Syrians mark 11 years since Houla massacre as Arab states normalise ties with regime
Syrians have taken to social media to mark 11 years since a massacre by Syrian regime forces in Houla, a rural region of central Syria, left more than 100 people dead.
The 108 victims of the massacre were killed when regime forces and allied militias slaughtered civilians in the area in Homs governorate, central Syria on 25 May 2012. Almost half of those killed were children.
The area had earlier that day been the site of spirited protests against Syrian President Bashar Al-Assad and his forces, who at that point were some 14 months into a brutal crackdown on the uprising against him and his regime.

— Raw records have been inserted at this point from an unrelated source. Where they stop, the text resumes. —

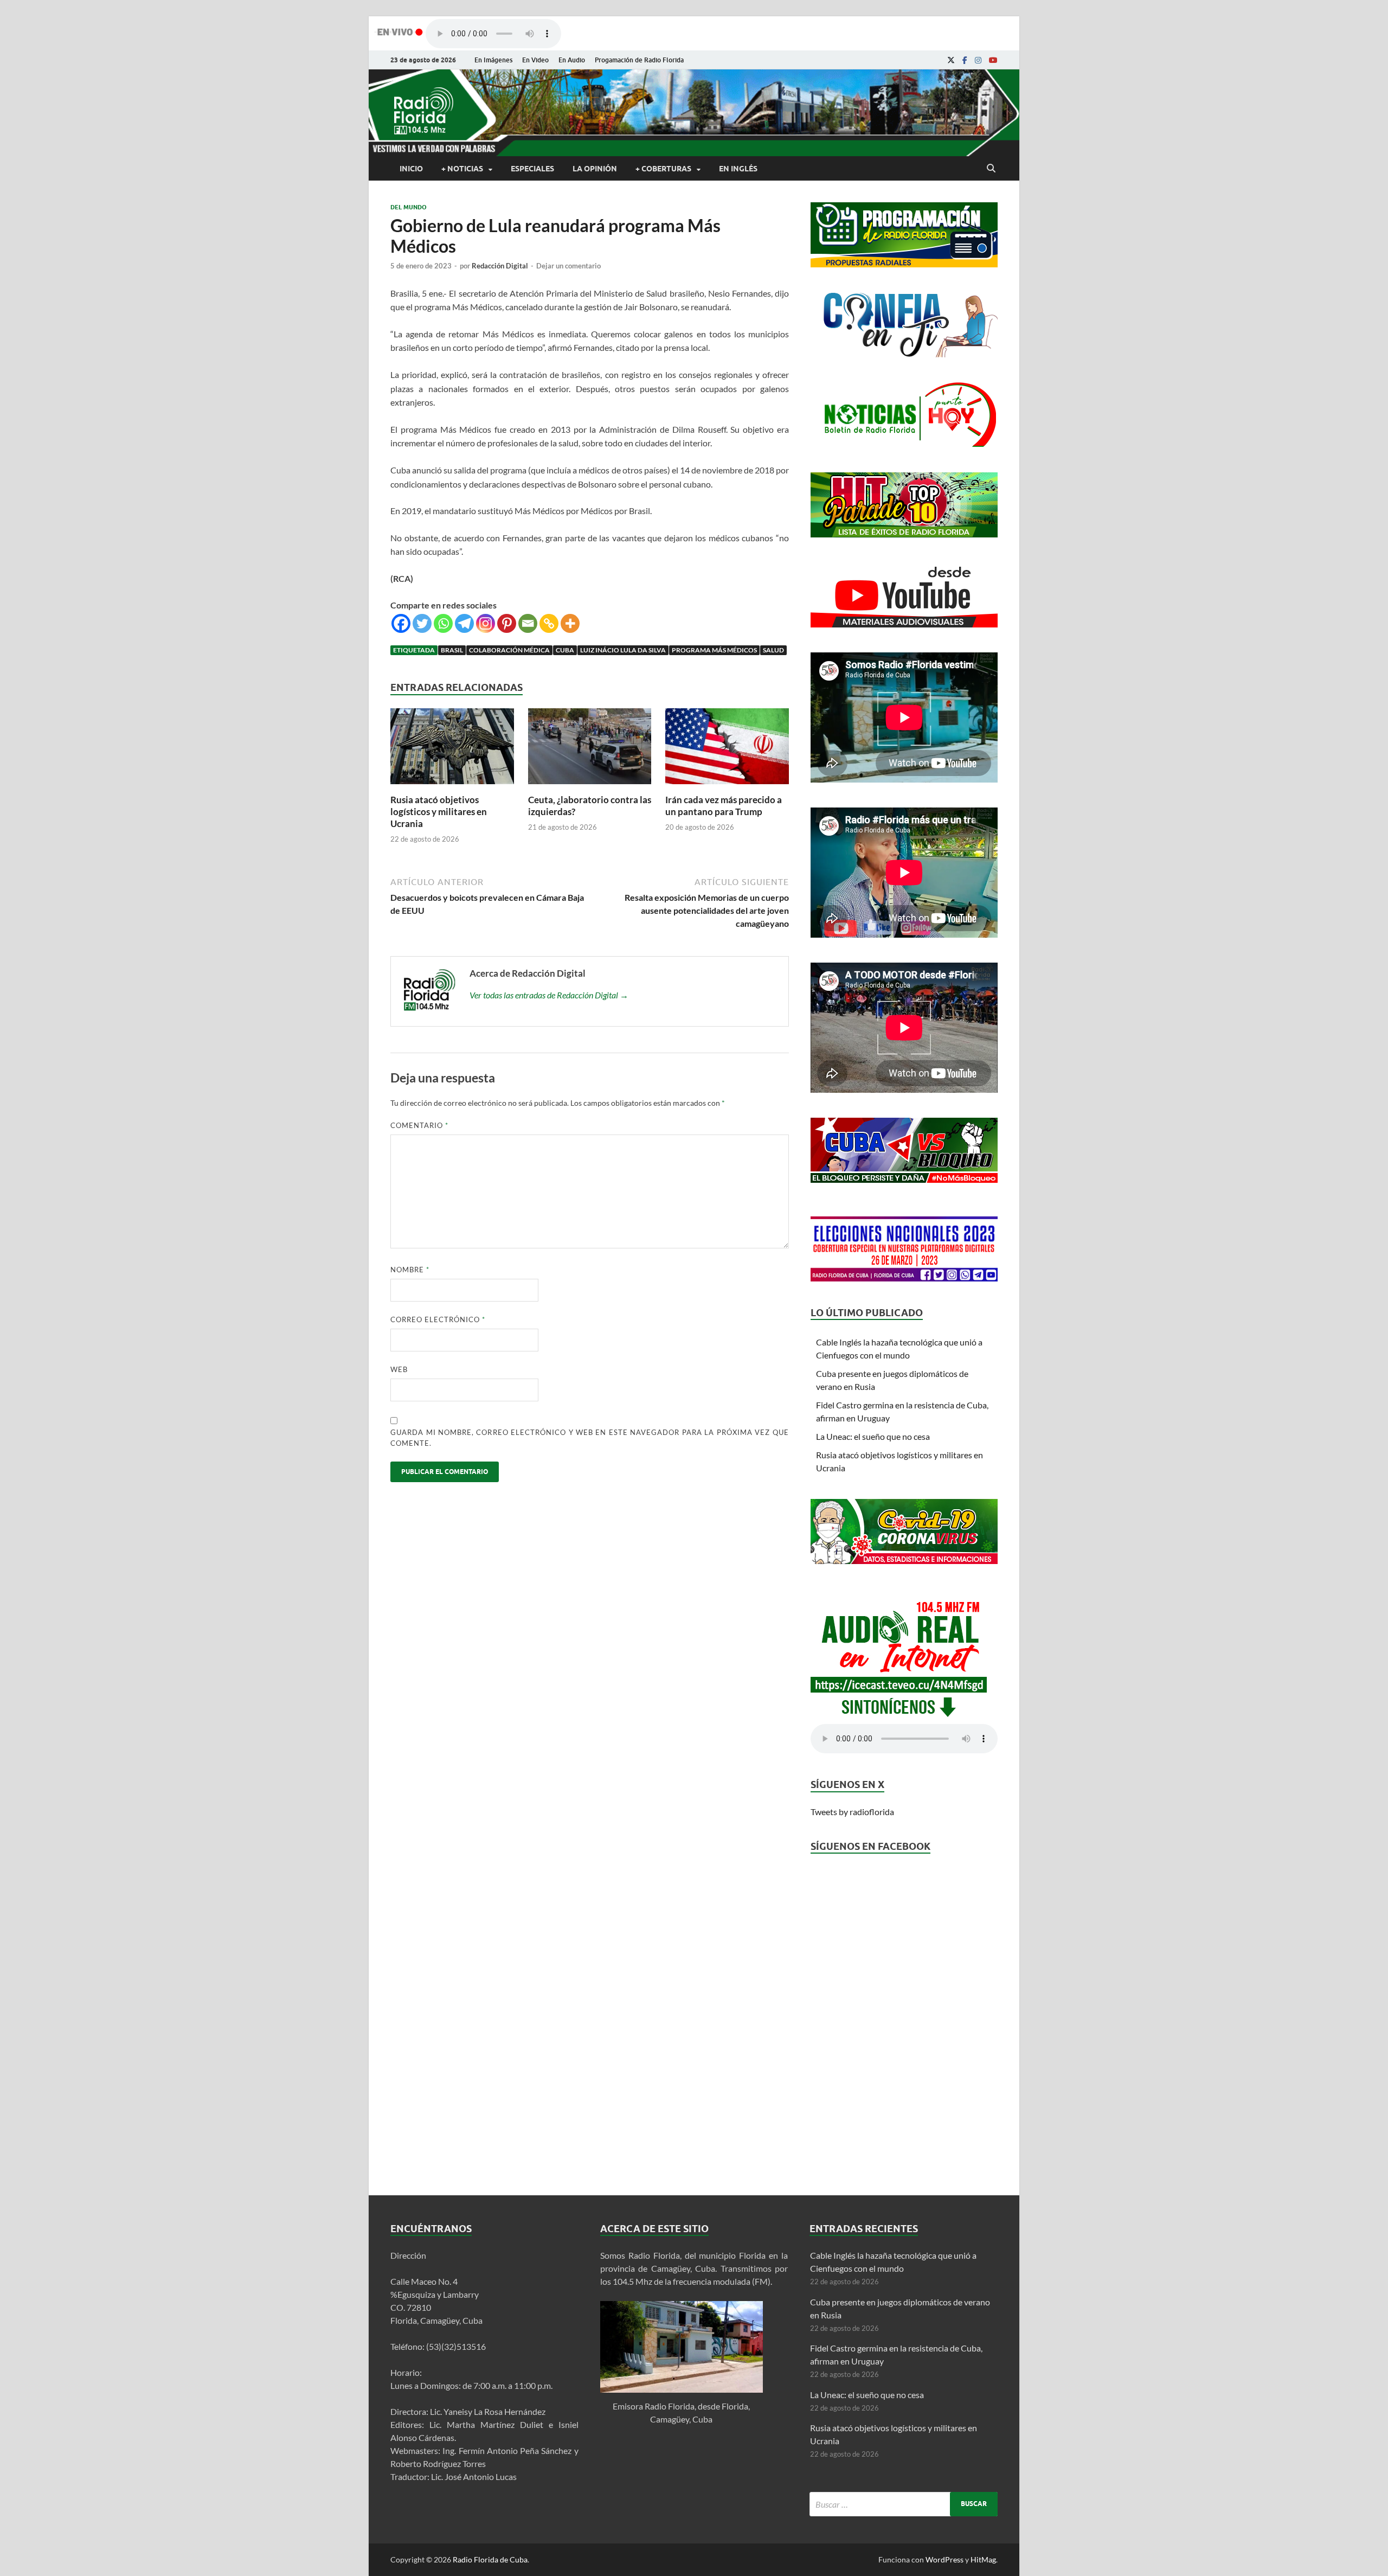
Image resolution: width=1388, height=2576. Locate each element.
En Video (535, 60)
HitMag (983, 2559)
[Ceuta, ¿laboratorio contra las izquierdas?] (590, 787)
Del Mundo (408, 207)
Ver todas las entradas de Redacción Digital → (549, 995)
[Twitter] (422, 623)
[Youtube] (993, 60)
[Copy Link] (548, 623)
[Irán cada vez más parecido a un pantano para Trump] (727, 787)
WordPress (944, 2559)
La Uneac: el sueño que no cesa (873, 1436)
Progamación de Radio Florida (639, 60)
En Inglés (738, 168)
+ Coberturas (663, 168)
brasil (452, 650)
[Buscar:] (903, 2504)
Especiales (532, 168)
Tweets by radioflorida (852, 1811)
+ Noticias (462, 168)
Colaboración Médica (509, 650)
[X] (951, 60)
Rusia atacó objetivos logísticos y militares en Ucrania (438, 811)
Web (399, 1369)
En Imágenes (493, 60)
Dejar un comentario (568, 265)
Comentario (419, 1125)
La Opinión (595, 168)
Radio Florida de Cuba (490, 2559)
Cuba (565, 650)
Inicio (411, 168)
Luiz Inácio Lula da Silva (623, 650)
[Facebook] (965, 60)
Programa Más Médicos (714, 650)
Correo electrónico (437, 1319)
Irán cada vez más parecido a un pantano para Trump (723, 805)
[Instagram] (978, 60)
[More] (570, 623)
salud (773, 650)
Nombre (409, 1269)
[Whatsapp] (443, 623)
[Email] (527, 623)
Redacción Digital (500, 265)
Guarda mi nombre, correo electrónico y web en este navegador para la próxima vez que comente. (589, 1437)
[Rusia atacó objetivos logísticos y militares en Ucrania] (452, 787)
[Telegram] (464, 623)
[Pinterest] (506, 623)
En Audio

Using an Arabic-language hashtag that translates into #Houla_Massacre, Syrians on social media platforms including Twitter have posted photos and videos taken in the immediate aftermath of the massacre. Some included graphic images of children apparently shot dead by regime forces.
Many of the Twitter users asked how governments could pursue normalisation with Damascus in light of the killings at Houla and countless other massacres committed by the regime.
"We will not forget the crimes of these scoundrels, even if all the people of the earth were to normalise them," one journalist said.
Another pointed out how some Arab states that condemned the massacre when it happened have since sought to normalise ties with its perpetrators.
More than 500,000 Syrians have died since the regime's brutal crackdown on a popular uprising sparked a civil war in 2011. Millions of Syrians have been displaced from their homes. Some 100,000 more are missing.
After years of almost total diplomatic isolation because of the war, Assad has been welcomed back into the regional political fold.
Last week, Assad participated in his first Arab League summit since 2011.